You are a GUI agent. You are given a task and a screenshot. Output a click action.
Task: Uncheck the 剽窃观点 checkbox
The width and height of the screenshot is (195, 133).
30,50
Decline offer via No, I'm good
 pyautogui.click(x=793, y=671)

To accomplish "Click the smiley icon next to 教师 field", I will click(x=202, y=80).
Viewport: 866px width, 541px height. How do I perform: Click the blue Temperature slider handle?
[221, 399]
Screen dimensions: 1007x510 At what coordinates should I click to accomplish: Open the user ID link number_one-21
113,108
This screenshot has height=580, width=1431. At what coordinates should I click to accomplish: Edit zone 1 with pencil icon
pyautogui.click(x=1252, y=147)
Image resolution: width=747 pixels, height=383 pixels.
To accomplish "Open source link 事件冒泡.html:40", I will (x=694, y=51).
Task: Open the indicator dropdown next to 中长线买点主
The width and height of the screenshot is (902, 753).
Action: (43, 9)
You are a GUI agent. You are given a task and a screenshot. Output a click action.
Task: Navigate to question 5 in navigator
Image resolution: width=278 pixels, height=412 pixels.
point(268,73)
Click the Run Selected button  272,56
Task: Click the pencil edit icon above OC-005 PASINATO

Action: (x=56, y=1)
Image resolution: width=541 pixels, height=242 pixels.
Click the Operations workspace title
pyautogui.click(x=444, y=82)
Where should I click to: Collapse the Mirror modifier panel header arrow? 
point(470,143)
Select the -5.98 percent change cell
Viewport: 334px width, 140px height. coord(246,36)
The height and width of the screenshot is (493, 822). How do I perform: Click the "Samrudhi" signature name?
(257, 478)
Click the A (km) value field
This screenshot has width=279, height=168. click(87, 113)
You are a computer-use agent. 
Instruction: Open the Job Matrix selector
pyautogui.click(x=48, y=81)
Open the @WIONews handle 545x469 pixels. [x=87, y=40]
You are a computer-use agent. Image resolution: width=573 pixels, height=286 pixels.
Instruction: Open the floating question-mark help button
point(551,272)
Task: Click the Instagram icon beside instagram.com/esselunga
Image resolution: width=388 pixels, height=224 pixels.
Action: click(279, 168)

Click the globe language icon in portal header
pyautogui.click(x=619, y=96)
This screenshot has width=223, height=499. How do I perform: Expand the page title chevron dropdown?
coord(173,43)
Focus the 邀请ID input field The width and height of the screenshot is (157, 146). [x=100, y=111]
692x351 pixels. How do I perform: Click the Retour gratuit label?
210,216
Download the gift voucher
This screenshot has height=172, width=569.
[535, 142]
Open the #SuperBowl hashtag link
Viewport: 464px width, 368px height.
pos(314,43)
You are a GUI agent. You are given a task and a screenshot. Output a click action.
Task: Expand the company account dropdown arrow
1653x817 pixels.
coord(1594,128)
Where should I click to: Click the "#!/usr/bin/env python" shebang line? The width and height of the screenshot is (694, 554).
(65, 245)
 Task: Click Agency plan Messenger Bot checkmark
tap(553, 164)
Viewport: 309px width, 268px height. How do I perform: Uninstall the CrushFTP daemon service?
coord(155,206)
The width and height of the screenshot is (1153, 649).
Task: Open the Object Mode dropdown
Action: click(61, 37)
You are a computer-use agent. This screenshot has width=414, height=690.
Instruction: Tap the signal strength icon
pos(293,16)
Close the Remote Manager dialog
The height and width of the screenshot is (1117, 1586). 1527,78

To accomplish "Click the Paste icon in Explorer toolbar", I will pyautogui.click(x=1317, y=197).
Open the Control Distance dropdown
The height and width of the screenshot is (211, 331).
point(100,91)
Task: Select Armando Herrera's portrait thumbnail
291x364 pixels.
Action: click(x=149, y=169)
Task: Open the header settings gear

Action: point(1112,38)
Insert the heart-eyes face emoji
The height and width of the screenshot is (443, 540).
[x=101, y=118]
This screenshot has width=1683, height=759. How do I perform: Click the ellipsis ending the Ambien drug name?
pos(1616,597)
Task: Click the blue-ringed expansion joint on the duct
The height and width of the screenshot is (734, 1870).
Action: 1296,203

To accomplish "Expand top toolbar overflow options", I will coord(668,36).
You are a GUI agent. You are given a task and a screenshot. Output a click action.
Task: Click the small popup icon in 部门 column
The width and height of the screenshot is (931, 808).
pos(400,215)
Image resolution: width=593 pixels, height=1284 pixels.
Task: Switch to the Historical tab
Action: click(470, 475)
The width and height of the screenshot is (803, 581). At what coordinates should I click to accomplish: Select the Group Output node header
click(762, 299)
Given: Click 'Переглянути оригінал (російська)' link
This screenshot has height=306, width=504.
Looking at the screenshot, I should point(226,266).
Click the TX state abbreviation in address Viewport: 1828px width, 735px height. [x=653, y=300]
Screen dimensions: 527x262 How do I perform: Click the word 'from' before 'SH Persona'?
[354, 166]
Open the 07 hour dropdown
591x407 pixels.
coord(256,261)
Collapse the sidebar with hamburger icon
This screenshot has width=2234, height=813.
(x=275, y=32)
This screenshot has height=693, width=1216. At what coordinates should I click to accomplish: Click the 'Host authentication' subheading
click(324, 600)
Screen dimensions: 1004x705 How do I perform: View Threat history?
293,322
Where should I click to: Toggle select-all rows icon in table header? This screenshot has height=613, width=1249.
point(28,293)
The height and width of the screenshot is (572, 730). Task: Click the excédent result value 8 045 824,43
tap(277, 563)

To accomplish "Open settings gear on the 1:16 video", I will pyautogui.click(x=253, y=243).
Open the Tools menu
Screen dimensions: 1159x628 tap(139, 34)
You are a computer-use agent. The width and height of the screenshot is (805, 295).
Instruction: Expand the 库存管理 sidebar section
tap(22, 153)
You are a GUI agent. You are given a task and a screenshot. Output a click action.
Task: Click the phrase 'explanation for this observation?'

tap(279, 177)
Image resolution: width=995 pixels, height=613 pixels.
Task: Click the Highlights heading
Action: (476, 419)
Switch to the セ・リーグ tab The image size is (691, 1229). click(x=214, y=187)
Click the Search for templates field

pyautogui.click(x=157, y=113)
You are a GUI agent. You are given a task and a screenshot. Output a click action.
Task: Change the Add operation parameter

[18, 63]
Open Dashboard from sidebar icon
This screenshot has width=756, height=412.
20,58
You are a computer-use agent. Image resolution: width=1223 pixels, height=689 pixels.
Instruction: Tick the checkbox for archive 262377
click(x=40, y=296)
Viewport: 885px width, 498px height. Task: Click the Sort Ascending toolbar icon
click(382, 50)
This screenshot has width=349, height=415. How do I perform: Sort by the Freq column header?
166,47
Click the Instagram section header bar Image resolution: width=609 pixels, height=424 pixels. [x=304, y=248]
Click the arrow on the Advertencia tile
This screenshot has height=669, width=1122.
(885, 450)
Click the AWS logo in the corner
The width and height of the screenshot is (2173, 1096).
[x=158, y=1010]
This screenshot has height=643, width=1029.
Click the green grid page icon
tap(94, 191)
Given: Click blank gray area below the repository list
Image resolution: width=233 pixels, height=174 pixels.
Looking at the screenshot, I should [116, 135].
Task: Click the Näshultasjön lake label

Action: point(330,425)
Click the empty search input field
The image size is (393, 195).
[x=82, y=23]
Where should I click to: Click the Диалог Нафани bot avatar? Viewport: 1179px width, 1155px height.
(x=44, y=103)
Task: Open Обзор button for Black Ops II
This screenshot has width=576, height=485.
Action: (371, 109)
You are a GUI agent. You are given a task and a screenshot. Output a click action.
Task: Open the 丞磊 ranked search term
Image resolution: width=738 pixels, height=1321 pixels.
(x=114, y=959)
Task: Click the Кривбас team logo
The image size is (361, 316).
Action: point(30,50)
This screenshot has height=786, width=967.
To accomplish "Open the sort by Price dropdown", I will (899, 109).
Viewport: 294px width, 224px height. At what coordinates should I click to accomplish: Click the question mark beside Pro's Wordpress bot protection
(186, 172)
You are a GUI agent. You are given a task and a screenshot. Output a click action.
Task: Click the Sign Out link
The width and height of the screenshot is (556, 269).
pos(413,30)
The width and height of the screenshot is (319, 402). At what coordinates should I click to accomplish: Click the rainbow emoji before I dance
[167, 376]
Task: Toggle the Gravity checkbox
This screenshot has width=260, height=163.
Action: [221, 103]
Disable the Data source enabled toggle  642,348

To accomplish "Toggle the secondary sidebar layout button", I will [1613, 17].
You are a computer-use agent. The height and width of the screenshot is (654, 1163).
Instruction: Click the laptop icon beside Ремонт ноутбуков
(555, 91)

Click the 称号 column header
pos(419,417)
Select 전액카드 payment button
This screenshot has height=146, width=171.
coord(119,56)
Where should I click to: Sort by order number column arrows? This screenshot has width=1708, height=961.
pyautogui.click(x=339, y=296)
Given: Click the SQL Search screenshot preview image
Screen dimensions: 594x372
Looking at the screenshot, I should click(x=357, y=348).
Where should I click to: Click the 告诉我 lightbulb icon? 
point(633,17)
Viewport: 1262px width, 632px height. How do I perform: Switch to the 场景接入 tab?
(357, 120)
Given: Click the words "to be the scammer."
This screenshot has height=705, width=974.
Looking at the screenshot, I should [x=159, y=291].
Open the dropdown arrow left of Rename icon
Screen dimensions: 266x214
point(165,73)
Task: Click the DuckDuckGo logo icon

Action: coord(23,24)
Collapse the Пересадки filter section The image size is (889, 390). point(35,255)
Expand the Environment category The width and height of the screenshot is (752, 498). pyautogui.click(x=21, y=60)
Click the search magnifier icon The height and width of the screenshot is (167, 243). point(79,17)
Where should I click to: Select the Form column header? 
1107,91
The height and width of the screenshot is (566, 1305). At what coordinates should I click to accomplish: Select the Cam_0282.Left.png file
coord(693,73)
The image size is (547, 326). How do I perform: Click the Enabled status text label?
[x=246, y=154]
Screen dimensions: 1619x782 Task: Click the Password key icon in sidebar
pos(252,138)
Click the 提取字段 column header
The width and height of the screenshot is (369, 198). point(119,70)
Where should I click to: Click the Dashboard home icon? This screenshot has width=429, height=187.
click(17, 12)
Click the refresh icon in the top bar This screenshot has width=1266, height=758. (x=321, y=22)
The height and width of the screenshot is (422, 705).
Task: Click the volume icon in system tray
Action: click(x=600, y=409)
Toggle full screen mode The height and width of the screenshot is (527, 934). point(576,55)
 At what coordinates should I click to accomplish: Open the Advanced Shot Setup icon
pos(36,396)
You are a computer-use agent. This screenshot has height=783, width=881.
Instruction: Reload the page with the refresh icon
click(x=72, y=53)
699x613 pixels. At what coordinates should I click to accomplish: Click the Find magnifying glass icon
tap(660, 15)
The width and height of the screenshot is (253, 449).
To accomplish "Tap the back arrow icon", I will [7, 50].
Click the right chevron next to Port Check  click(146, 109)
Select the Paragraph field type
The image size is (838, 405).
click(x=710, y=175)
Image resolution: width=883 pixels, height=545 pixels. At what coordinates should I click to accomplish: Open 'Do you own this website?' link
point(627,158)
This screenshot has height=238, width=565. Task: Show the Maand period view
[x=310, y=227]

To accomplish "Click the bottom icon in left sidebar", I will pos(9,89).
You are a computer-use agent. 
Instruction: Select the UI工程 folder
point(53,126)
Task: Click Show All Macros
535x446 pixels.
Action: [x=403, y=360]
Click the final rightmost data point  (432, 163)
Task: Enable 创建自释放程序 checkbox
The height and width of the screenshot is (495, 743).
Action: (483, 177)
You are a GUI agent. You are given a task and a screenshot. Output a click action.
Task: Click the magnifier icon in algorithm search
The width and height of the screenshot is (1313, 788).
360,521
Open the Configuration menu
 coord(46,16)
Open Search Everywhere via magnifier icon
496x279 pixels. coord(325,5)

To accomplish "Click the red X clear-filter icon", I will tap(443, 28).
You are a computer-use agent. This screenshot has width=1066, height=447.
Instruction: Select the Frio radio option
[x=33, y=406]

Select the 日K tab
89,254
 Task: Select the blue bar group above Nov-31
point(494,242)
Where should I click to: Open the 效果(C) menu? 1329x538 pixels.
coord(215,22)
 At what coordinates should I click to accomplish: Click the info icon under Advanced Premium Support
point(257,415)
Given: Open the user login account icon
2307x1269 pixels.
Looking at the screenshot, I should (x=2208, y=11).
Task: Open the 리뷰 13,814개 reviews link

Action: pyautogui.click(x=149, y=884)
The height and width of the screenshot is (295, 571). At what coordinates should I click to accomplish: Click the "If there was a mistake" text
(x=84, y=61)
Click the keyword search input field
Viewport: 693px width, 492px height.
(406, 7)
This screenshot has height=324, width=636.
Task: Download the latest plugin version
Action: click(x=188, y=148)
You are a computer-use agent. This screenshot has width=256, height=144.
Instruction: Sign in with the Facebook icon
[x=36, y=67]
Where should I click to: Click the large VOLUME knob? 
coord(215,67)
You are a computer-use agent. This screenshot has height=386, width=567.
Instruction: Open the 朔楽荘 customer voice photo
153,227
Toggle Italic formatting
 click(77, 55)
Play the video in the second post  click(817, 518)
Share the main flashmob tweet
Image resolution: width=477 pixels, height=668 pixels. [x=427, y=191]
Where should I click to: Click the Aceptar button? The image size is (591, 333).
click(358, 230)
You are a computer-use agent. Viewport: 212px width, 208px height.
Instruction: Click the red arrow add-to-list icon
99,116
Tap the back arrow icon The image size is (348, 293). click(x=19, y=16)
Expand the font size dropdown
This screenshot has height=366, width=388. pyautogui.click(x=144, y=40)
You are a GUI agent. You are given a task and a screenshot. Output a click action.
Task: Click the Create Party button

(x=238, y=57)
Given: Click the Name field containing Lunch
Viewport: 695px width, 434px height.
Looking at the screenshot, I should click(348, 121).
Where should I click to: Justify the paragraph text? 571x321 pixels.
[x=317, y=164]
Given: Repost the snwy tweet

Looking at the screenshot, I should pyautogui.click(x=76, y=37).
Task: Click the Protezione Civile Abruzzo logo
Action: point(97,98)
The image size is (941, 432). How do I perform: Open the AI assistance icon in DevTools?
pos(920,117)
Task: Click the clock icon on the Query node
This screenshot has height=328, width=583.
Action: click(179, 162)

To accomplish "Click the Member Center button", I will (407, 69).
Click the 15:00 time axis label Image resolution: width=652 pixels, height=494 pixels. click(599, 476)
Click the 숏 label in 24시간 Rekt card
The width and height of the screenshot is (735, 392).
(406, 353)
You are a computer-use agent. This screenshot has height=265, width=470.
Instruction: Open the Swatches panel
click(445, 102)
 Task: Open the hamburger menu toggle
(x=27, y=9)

###

Stated problem
Starting at the first line of the items above and ending at the line containing "Action: (43, 9)", rewrite every line, including the requests. Multiply each coordinate in the answers by 0.9 and round to whole numbers with halves rounded up, but leave every number in the requests and their format samples unchanged.

Exercise output
You are a GUI agent. You are given a task and a screenshot. Output a click action.
Task: Uncheck the 剽窃观点 checkbox
The width and height of the screenshot is (195, 133).
27,45
Decline offer via No, I'm good
 pyautogui.click(x=714, y=604)

To accomplish "Click the smiley icon next to 教师 field", I will click(x=182, y=72).
Viewport: 866px width, 541px height. How do I perform: Click the blue Temperature slider handle?
[199, 359]
Screen dimensions: 1007x510 At what coordinates should I click to accomplish: Open the user ID link number_one-21
102,97
This screenshot has height=580, width=1431. At what coordinates should I click to accomplish: Edit zone 1 with pencil icon
pyautogui.click(x=1127, y=132)
Image resolution: width=747 pixels, height=383 pixels.
To accomplish "Open source link 事件冒泡.html:40", I will (x=625, y=46).
Task: Open the indicator dropdown next to 中长线买点主
The width and height of the screenshot is (902, 753).
Action: (39, 8)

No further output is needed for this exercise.